# Your favorite free books?



## fishcube (Sep 9, 2009)

So, what are your favorite free books?  Been looking at a few free book sites, but its hard to know what is good or not. 

any recommendations?


----------



## Ann in Arlington (Oct 27, 2008)

All free books are good. They're *Free*. LOL! 

And if they're not good. . . . .you delete them and move on with your life.! 

(Done that a few times. . . . .I must admit. . . . .)


----------



## chilady1 (Jun 9, 2009)

Could not have said it any better Ann!  Amen!


----------



## Rasputina (May 6, 2009)

Well I don't agree with the adage all free books are good, lol. So far the only book I've gotten free ( that wasn't a classic ) that I've read and actually liked is The Sari Shop Widow. But I don't just download a book because it's free. I don't want to crowd my amazon archives with books that are free but I have no interest in reading.  I still gotta scroll past that stuff.


----------



## Betsy the Quilter (Oct 27, 2008)

I, on the other hand, am a free book


Spoiler



slut


. I download most of 'em.
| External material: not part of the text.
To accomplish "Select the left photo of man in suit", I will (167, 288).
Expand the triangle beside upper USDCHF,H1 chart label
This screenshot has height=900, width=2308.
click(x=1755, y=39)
I don't look at books much in the archive, I delete them as I read them and they don't show up on my Kindle.

Betsy


----------



## pidgeon92 (Oct 27, 2008)

Rasputina said:


> I don't want to crowd my amazon archives with books that are free but I have no interest in reading.


I agree with you, however, the original poster was asked about the free book sites, not Amazon... Anything she downloads from them can be completely deleted.


----------



## fishcube (Sep 9, 2009)

Is there a list of free book sites?


----------



## Ann in Arlington (Oct 27, 2008)

There are a bunch of links in the Sticky thread titled "Book Lovers Links" at the top of the Book Corner.

Book Lovers' Links

_--- added clickable link_


----------



## marianneg (Nov 4, 2008)

Betsy the Quilter said:


> I, on the other hand, am a free book
> 
> 
> Spoiler
> ...


Hee, hee. I'm one, too. Since I keep all of my books on my Kindle pretty much, what's in my archive doesn't really bother me.


----------



## Leslie (Apr 7, 2008)

For me, free books are the freebies that are offered for a short time on Amazon. Those are "free" because eventually they'll be for sale with a price, unlike free books at FeedBooks that are always free.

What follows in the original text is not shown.